Pub Date: July 1st, 2003
ISBN: 0-312-31498-1
Publisher: St. Martin's

Take a globetrotting English engineer; have him fall for a glamorous Frenchwoman; stir well; add a second woman and a dash of glitz. That’s the recipe for this third fiction from Glendinning (Electricity, 1995, etc.), best known for her literary biographies.

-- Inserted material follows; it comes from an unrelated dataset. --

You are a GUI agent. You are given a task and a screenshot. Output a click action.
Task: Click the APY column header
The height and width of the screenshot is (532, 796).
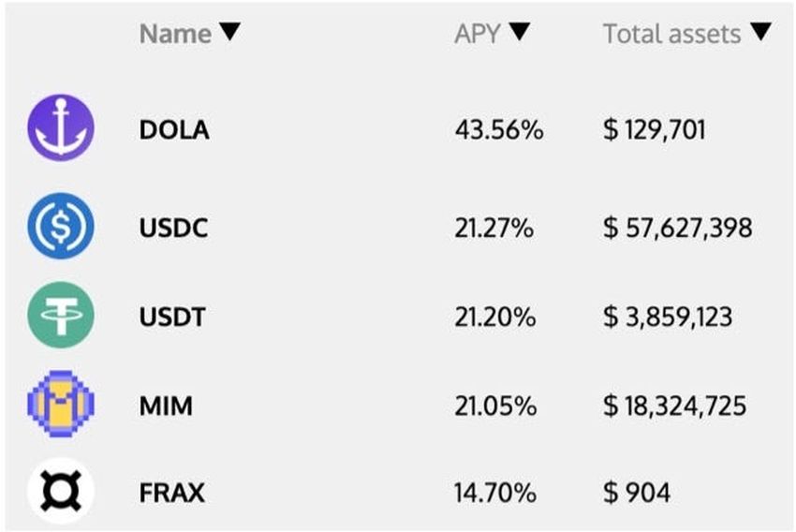click(x=477, y=34)
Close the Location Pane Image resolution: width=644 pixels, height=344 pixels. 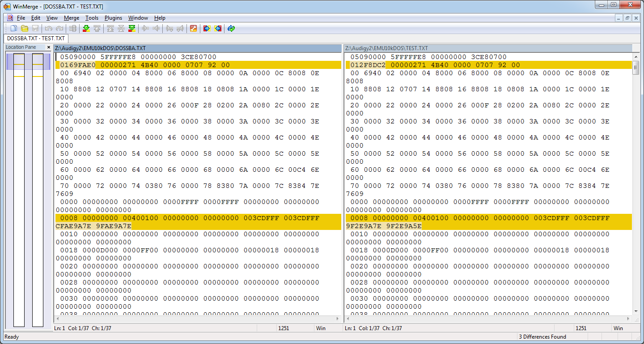tap(49, 47)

The engineer is the 38-year-old Martagon. It’s an exciting time for the world (the cusp of the third millennium) and a welcome one for his cutting-edge engineering skills (glass is his specialty). He’d started out with a paternalistic firm and overseen its merger with a cutthroat competitor, inadvertently betraying his ex-employer but gaining a friend in Giles Harper, his new partner. A loner with no permanent girlfriend, Martagon finds an alternative family in the very married Giles and Amanda, along with Giles’s “frail” sister Julie, who is raising her son alone after being abandoned by her Ethiopian husband. In time, Martagon parts from the overly aggressive Giles but works for him as a consultant on a glitzy high-tech airport in Provence, where he meets the dazzling redhead Marina, who is selling the family chateau for conversion into an airport hotel. For both, this is the Big One: no-holds-barred romantic love, expressed in language unfailingly banal. The two discuss living together, choosing to ignore the cultural differences between French and Anglo-Saxon that Diane Johnson has dissected so brilliantly in her novels. Meanwhile, in attending to Marina, Martagon has overlooked a flaw in the terminal roof, setting the project back five months. He returns to London, where he unaccountably yet repeatedly beds the frail Julie. Marina finds out. As he had after the airport debacle, Martagon reproaches himself for dishonorable behavior. (“Honor” and “balance” are concepts that Glendinning parades frequently, perhaps to give ballast to the fluff.) Marina forgives him, but then he loses her outright, because of his own poor scheduling.

Time wounds all heels, they say, and Martagon does have a few bad moments, but little increase in self-knowledge. About par for this superficial man and superficial novel.